Cajon Drum And Its Musical Styles
Cajon drums are a good instrument to be played solo or as an accompaniment to other musical instruments. It is actually very versatile! You can use it in so many different kinds of music genres or styles. The following are just a few examples:

1. Peruvian Cajon
The Cajon drum is part of Peru and Cuba’s traditional music. This type of music is very contemporary, much like flamenco and jazz. It also has a rather dry but upbeat and buoyant sound. It doesn’t have any snares or strings inside it. The beat resonates culture and a cool and laid-back atmosphere.

2. Cajon in Rock Music
A Snare Cajon would be a good idea for rock music. Rock music will take advantage of the snare and the bass tone of the Cajon drum thus perfectly accompanying the guitar sound. The sounds are performed by tapping the top of the tapa hence allowing the Cajon drum to release a sort of vibration and a good snare quality.
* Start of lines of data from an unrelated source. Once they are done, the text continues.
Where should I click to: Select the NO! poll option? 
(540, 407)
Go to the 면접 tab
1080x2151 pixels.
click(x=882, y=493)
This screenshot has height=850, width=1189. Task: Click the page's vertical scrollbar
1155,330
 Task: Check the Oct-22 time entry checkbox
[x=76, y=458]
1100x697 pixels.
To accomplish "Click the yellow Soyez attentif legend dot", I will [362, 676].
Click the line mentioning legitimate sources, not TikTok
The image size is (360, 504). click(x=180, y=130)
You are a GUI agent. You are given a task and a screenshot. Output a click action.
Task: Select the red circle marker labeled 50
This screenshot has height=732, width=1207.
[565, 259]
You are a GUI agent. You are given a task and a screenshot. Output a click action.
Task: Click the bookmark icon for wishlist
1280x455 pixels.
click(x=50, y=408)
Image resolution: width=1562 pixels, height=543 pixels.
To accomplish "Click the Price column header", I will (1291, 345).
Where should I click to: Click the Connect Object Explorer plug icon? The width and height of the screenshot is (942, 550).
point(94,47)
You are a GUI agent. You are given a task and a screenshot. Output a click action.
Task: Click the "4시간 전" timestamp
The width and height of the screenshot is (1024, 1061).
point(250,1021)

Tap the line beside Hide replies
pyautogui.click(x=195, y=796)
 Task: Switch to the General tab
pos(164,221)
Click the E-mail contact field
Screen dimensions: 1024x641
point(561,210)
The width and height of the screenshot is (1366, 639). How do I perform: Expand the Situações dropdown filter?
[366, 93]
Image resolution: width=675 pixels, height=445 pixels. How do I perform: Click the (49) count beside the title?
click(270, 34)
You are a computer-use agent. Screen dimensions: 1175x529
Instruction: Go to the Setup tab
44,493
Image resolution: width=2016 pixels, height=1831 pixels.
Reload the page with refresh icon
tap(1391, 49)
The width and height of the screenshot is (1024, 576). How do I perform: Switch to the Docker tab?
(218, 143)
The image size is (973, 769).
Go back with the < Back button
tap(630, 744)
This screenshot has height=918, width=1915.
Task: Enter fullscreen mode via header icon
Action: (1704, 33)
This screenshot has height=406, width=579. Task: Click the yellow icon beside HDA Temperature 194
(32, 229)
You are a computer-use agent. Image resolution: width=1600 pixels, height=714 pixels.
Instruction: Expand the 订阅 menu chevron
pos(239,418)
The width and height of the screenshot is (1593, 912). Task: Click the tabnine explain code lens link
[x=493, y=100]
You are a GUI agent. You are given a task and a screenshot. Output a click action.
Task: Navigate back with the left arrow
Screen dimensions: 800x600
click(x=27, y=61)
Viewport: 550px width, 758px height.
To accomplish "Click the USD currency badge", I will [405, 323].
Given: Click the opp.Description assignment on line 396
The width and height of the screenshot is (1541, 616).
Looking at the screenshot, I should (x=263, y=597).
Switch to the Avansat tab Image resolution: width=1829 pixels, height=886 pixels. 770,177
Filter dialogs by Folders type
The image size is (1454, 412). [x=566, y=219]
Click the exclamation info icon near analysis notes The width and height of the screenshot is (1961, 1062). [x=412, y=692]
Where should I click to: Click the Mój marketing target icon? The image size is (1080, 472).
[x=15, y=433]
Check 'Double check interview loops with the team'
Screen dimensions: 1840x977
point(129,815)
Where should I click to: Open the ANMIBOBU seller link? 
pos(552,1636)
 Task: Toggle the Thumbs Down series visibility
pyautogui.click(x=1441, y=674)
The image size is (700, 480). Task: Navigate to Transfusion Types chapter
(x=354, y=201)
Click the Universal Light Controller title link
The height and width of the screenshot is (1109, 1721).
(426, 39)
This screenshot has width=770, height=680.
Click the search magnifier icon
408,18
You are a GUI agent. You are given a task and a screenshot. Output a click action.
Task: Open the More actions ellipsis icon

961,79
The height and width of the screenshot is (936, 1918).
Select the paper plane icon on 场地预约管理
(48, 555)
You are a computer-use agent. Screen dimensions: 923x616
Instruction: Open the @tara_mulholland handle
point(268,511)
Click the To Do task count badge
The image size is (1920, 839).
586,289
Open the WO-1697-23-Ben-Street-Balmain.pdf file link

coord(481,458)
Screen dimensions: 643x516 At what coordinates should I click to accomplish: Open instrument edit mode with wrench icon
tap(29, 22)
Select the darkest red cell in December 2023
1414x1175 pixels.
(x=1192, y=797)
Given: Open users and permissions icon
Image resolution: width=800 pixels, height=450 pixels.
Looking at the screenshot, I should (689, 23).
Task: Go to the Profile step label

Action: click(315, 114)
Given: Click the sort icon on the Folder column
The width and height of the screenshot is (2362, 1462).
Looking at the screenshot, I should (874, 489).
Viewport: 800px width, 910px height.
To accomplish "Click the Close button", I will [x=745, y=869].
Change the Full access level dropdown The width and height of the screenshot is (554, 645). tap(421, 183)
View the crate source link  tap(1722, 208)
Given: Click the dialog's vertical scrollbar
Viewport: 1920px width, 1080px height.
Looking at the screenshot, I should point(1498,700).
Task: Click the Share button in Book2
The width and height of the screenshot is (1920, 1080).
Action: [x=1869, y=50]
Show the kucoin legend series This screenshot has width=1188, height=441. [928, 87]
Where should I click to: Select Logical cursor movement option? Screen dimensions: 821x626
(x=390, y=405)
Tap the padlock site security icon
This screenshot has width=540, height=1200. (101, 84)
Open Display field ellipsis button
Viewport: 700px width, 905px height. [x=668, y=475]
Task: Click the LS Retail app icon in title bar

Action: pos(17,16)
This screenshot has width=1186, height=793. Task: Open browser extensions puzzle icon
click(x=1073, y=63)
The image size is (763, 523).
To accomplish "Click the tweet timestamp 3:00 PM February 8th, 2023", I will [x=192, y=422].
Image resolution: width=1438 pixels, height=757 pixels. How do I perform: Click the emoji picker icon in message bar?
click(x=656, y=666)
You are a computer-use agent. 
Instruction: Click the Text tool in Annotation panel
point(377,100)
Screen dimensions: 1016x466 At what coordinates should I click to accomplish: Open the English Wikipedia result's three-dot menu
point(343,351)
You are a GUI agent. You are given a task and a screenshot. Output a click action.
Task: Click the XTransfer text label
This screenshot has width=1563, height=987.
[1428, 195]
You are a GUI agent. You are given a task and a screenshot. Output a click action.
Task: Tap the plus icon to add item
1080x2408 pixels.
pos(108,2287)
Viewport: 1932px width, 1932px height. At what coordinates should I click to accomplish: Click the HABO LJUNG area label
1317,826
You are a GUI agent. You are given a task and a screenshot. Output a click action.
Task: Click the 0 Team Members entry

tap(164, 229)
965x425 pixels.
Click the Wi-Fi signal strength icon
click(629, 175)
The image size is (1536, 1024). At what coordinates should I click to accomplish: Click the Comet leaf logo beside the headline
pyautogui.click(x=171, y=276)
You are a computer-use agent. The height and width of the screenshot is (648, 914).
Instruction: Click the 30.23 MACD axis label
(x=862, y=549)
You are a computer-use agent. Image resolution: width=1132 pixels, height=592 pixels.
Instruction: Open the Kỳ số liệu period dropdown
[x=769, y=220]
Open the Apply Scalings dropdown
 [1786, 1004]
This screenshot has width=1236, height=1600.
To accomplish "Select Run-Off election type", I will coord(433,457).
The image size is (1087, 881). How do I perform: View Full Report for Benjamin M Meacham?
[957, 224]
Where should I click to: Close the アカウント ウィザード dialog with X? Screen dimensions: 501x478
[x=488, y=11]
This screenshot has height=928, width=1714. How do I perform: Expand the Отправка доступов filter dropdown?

Adding lighter taps with your fingertips on the face of the tapa on high notes will create a more robust pattern.

3. Cajon and Hip Hop
The light razzle and dazzle that comes with the Hip Hop music style meshes well with the Cajon drum. The drum can create that laid-back feel on this style of music making it more susceptible to dance.

4. Cajon and Jazz
Jazz music has been around for decades and Cajon drums have been a part of its rhythmic complexity and evolution. The drumming styles evolved over time, in which ring cymbals were used for timing and drums as and accent to the music. The Cajon drum accompaniment helps in producing a defiant and rich sound we all enjoy with Jazz.

5. Cajon and Reggae
The Cajon has been introduced to this musical genre and seems to find a way of keeping it’s spot. Aside from its portability, the unique sound of cajon drums have contributed to this music’s creative value. It’s effect on reggae style will definitely give you an authentic Jamaican feel.